Logo Questions Linux Laravel Mysql Ubuntu Git Menu
 

Tensorflow pad sequence feature column

How to pad sequences in the feature column and also what is a dimension in the feature_column.

I am using Tensorflow 2.0 and implementing an example of text summarization. Pretty new to machine learning, deep learning, and TensorFlow.

I came across feature_column and found them useful as I think they can be embedded in the processing pipeline of the model.

In a classic scenario where not using feature_column, I can pre-process the text, tokenize it, convert it into a sequence of numbers and then pad them to a maxlen of say 100 words.
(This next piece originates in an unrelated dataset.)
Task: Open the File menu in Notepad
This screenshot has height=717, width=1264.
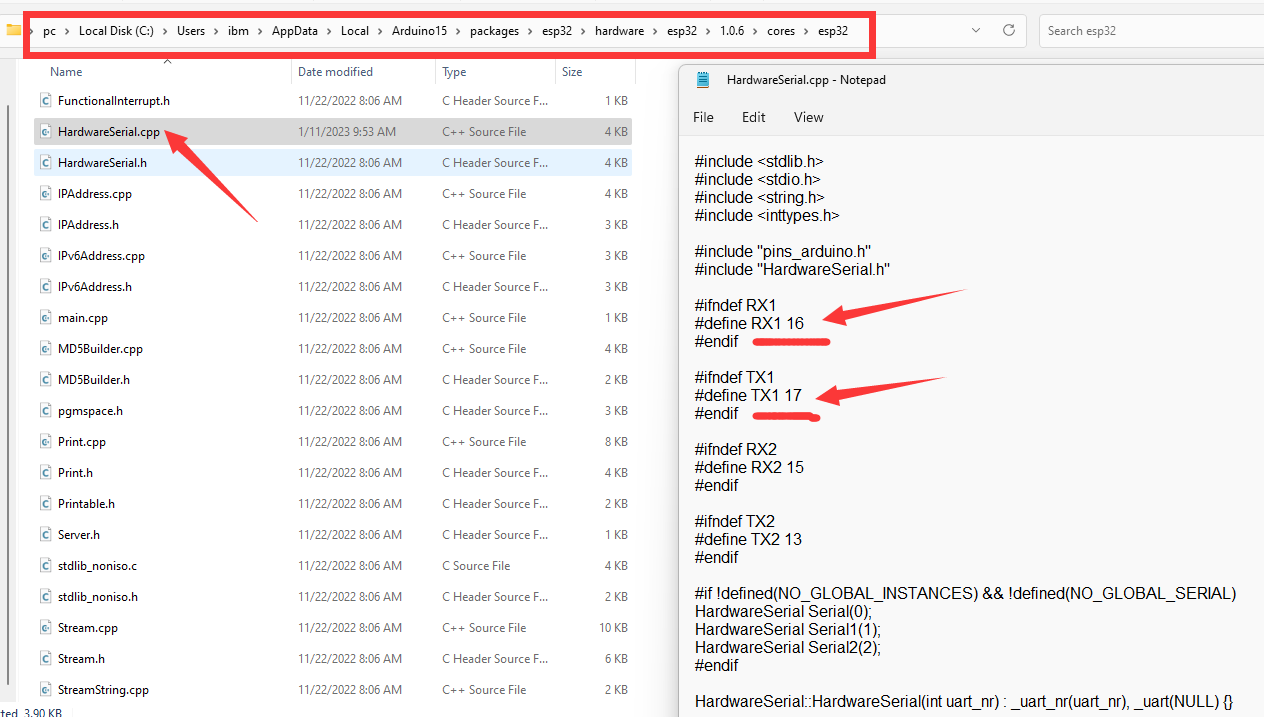Action: tap(703, 117)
I am not able to get this done when using the feature_column.

Below is what I have written sofar.


train_dataset = tf.data.experimental.make_csv_dataset(
    'assets/train_dataset.csv', label_name=LABEL, num_epochs=1, shuffle=True, shuffle_buffer_size=10000, batch_size=1, ignore_errors=True)
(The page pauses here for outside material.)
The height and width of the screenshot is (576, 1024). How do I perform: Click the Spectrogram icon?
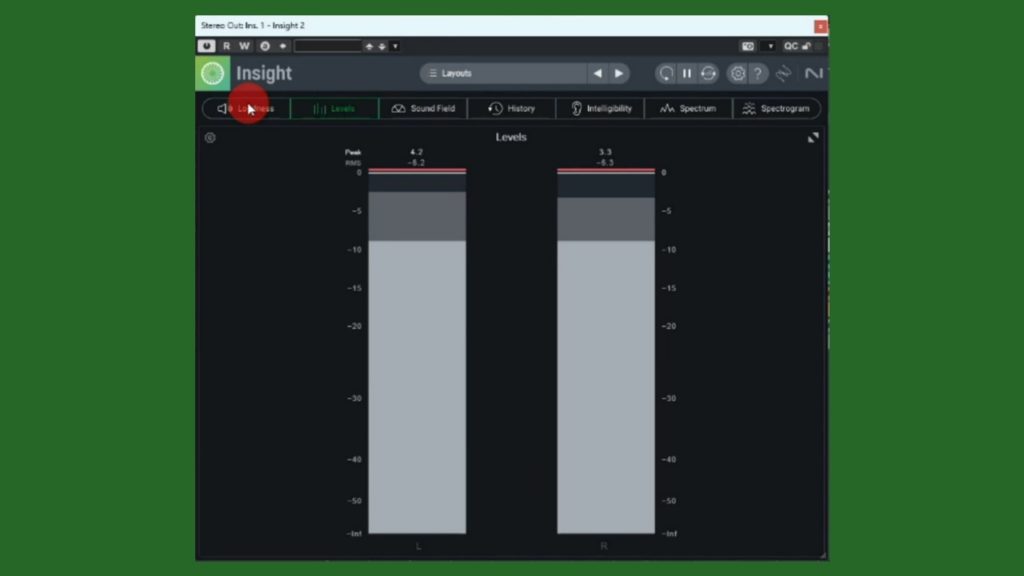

vocabulary = ds.get_vocabulary()

def text_demo(feature_column):
    feature_layer = tf.keras.experimental.SequenceFeatures(feature_column)
    article, _ = next(iter(train_dataset.take(1)))
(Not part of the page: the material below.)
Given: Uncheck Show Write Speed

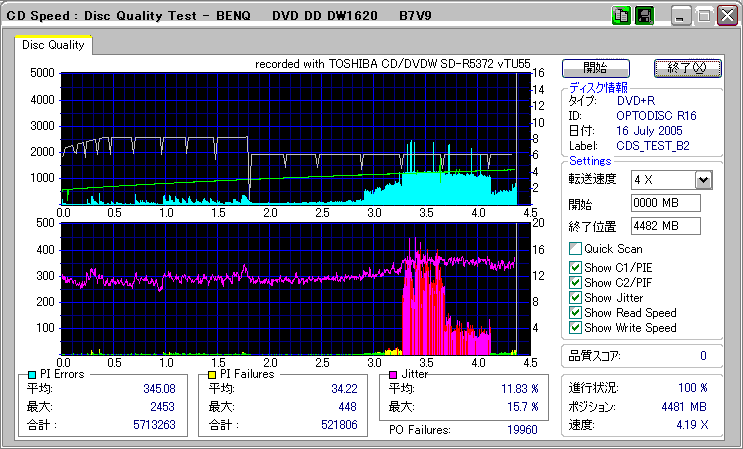Looking at the screenshot, I should click(x=575, y=328).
    tokenizer = tf_text.WhitespaceTokenizer()

    tokenized = tokenizer.tokenize(article['Text'])

    sequence_input, sequence_length = feature_layer({'Text':tokenized.to_tensor()})

    print(sequence_input)

def categorical_column(feature_column):
    dense_column = tf.keras.layers.DenseFeatures(feature_column)

    article, _ = next(iter(train_dataset.take(1)))

    lang_tokenizer = tf.keras.preprocessing.text.Tokenizer(
      filters='')
    lang_tokenizer.fit_on_texts(article)

    tensor = lang_tokenizer.texts_to_sequences(article)

    tensor = tf.keras.preprocessing.sequence.pad_sequences(tensor,
                                                         padding='post', maxlen=50)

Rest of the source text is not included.